As the preferred treatment for EDC, surgical resection has the advantages of definitive diagnosis and relieving existing symptoms and can prevent future serious complications. The surgical approach includes thoracotomy and minimally invasive surgery, such as video-assisted thoracoscopic surgery and endoscopic submucosal dissection (13). The reasonable surgical option should be determined according to the size and location of the cyst and its relation to adjacent tissue and organs.
The preoperative diagnosis in this case was difficult because the conclusions drawn from the various inspections were equivocal. The final pathological diagnosis was recurrent EDC. We suspect the recurrence is attributed to failure of the initial surgery to completely remove the cyst itself or perhaps smaller cysts that might have been adjacent to the resected lesion. It is important to emphasize that an esophageal cyst is not a recurrent disease, such as a malignant tumor, but may have recurrent features when the surgical treatment is incomplete. In addition to the recurrence of EDC, another point of our report is the rapid progression of symptoms. Only five similar cases have been reported (Table 1). After reviewing these cases, we can conclude that acute EDC has the following features: (I) acute dysphagia and chest pain are the most common symptoms. Symptoms in the course of disease progression start from mild to acute exacerbation and then are suddenly alleviated due to rupture; (II) large size; (III) secretion or hemorrhage in a cyst, which may be the main reason why preoperative diagnosis is difficult; (IV) severe complications; and (V) inflammatory adhesions. Given all these characteristics, thoracotomy is advised when treating acute EDC and complete resection should be emphasized during the operation to avoid neglecting the smaller cysts. Meanwhile, for non-ruptured high-tension EDC, fenestrating decompression can help reduce the degree of surgical difficulty.
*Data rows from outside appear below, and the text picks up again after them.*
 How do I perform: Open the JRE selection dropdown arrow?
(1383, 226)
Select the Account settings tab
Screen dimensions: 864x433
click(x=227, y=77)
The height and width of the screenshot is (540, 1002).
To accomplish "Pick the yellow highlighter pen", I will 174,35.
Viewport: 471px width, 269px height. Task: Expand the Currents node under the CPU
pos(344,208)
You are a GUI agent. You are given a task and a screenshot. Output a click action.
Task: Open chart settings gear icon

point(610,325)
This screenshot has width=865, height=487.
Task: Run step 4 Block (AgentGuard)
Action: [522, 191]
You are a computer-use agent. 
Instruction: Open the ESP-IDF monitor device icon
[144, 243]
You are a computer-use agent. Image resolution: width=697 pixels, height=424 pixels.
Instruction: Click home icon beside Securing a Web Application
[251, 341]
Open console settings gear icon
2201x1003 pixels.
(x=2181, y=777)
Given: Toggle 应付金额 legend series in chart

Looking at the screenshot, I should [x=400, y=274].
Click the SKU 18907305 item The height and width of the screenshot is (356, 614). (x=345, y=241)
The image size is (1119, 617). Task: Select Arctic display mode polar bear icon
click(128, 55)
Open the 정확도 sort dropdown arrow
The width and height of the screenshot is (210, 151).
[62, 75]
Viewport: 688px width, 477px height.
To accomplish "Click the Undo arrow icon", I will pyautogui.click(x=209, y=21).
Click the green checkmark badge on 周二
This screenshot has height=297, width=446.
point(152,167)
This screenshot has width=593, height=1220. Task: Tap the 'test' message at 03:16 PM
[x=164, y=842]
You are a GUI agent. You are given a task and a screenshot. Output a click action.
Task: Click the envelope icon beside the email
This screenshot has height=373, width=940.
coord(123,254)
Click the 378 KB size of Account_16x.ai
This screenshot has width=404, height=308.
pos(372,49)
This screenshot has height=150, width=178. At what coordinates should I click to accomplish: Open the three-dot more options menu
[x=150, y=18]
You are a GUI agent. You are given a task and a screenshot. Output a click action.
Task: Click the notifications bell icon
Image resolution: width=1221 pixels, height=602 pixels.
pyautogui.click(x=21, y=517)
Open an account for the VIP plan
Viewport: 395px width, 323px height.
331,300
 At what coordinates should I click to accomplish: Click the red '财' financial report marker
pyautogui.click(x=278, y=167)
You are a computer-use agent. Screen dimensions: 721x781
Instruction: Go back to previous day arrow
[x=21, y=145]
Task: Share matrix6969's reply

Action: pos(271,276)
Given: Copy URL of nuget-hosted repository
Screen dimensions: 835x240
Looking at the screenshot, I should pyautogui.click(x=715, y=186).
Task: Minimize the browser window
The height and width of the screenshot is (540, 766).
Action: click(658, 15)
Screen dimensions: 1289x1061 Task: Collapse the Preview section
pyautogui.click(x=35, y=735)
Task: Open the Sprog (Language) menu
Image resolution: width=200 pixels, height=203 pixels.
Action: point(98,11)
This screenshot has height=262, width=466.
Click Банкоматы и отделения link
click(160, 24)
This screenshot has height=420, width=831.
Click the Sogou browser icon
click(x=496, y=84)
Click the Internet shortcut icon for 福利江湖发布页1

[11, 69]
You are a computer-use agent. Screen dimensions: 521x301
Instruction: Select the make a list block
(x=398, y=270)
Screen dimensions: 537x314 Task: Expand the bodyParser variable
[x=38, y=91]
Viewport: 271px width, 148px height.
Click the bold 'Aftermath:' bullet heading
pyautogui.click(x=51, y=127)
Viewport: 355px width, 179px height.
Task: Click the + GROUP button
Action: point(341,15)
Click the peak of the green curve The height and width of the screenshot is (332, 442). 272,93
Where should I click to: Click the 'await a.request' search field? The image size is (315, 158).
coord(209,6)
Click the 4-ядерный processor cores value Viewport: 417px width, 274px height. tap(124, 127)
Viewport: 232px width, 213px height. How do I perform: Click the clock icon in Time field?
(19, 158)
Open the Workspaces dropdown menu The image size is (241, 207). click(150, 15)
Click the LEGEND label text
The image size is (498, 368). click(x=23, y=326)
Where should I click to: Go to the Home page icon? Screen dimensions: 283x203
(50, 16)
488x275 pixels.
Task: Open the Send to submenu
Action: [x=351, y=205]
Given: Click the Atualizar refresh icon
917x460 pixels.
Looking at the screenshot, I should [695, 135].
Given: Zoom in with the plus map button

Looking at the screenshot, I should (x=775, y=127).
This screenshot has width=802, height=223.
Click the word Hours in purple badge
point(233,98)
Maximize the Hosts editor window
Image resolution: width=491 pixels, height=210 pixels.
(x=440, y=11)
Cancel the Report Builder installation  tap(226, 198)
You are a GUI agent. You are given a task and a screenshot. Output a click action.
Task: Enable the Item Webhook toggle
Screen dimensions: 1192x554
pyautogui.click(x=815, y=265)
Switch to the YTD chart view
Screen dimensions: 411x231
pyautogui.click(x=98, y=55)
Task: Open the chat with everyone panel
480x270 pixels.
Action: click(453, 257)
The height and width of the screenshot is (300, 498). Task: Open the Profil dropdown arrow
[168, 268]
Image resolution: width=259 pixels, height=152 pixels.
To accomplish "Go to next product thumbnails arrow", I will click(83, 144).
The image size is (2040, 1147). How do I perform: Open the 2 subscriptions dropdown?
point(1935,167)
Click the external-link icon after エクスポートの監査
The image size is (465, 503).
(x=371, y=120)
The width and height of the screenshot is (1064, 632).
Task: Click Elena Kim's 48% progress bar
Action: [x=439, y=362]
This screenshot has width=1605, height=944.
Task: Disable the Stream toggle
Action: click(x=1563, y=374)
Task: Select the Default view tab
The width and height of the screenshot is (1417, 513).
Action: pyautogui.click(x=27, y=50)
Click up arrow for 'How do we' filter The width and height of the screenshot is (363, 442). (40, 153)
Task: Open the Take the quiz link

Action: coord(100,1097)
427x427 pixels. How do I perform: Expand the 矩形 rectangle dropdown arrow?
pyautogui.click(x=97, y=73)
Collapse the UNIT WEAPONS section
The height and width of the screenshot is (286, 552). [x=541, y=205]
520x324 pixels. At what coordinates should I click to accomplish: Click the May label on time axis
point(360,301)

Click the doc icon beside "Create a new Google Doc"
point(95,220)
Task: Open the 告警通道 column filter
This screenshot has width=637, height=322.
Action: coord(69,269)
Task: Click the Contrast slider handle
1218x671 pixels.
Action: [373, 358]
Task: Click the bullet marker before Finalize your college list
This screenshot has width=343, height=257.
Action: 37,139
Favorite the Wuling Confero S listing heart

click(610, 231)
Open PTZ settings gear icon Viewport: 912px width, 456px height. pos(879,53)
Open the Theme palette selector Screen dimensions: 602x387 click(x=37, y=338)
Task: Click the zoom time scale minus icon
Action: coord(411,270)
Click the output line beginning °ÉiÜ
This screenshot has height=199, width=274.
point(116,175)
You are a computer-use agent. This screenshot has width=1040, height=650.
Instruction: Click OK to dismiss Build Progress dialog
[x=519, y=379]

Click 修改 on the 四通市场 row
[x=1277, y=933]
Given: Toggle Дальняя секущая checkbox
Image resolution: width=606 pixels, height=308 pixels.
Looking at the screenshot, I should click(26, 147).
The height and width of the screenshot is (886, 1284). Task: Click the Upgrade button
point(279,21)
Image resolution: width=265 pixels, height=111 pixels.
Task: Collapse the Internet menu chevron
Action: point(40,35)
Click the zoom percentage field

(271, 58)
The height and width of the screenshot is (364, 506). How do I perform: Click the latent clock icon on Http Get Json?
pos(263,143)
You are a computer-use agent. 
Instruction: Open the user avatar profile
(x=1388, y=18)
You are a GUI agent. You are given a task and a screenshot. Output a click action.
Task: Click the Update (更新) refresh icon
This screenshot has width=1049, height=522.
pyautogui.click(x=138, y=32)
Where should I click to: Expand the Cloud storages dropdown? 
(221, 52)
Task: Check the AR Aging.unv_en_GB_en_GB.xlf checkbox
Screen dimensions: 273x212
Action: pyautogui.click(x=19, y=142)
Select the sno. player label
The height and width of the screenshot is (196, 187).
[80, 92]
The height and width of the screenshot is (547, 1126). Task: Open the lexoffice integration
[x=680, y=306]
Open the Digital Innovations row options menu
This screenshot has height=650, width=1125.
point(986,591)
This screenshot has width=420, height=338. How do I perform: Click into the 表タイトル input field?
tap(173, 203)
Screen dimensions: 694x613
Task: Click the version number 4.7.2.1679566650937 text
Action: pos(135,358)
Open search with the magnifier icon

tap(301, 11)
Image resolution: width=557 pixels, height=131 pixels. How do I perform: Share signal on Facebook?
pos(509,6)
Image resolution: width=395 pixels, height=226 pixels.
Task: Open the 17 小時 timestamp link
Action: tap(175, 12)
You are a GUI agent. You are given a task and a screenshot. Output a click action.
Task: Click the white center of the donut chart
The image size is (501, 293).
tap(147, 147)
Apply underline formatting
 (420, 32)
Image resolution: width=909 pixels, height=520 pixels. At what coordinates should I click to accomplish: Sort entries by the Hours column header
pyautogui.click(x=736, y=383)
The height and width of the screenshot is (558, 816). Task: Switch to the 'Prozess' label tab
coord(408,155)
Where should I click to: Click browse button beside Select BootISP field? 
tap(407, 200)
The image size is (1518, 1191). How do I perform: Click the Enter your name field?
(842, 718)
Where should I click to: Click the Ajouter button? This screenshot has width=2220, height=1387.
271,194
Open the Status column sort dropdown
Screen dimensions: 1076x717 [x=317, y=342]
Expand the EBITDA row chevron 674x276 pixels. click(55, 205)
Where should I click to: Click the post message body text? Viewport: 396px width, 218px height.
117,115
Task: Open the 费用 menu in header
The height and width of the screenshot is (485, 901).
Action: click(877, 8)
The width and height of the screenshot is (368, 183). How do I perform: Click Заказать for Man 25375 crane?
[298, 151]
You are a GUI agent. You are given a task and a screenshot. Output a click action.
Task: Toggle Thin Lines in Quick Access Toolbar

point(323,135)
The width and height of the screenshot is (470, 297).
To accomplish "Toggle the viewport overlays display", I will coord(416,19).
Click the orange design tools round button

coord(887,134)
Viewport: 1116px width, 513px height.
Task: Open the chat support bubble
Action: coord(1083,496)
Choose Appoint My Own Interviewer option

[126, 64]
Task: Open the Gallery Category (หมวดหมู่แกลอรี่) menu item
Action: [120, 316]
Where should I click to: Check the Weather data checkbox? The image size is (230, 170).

In summary, after EDC surgery, particular consideration should be given to determining whether the case is one of recurrent EDC where esophageal tumors were rediscovered. Moreover, close follow-up should be emphasized.
We would like to thank the efforts of Yihua Zhao, the pathologist from Beijing Tongren Hospital; with her help, we secured the patient's first EDC paraffin specimen (1982). We are also grateful to pathologist Rui Xu from Beijing Friendship Hospital and thank her for producing and analyzing the pathological sections.
Conﬂicts of Interest: The authors have no conﬂicts of interest to declare.
Informed Consent: Written informed consent was obtained from the patients for the publication of this manuscript and the accompanying image.